Task to complete -
Restating every entry exactly is the whole task.

Collection entries

━━━━━━

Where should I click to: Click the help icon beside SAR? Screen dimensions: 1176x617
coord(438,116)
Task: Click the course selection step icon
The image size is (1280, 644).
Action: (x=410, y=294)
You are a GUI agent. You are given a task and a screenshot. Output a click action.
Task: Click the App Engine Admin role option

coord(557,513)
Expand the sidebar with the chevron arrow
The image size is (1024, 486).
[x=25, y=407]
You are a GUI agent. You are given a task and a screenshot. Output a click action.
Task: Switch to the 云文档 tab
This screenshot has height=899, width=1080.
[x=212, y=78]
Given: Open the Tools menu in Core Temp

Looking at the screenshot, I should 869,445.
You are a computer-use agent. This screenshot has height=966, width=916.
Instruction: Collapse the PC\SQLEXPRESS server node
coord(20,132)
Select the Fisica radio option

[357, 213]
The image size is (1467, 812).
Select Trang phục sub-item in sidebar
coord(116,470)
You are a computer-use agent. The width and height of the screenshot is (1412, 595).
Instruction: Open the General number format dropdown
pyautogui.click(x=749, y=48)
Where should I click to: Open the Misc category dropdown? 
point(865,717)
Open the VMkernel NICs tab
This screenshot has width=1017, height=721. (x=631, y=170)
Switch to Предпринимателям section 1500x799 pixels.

━━━━━━

Answer box -
Where should I click to: Click the help icon beside SAR? Screen dimensions: 1176x617
coord(438,116)
Task: Click the course selection step icon
The image size is (1280, 644).
Action: (x=410, y=294)
You are a GUI agent. You are given a task and a screenshot. Output a click action.
Task: Click the App Engine Admin role option

coord(557,513)
Expand the sidebar with the chevron arrow
The image size is (1024, 486).
[x=25, y=407]
You are a GUI agent. You are given a task and a screenshot. Output a click action.
Task: Switch to the 云文档 tab
This screenshot has height=899, width=1080.
[x=212, y=78]
Given: Open the Tools menu in Core Temp

Looking at the screenshot, I should 869,445.
You are a computer-use agent. This screenshot has height=966, width=916.
Instruction: Collapse the PC\SQLEXPRESS server node
coord(20,132)
Select the Fisica radio option

[357, 213]
The image size is (1467, 812).
Select Trang phục sub-item in sidebar
coord(116,470)
You are a computer-use agent. The width and height of the screenshot is (1412, 595).
Instruction: Open the General number format dropdown
pyautogui.click(x=749, y=48)
Where should I click to: Open the Misc category dropdown? 
point(865,717)
Open the VMkernel NICs tab
This screenshot has width=1017, height=721. (x=631, y=170)
Switch to Предпринимателям section 1500x799 pixels.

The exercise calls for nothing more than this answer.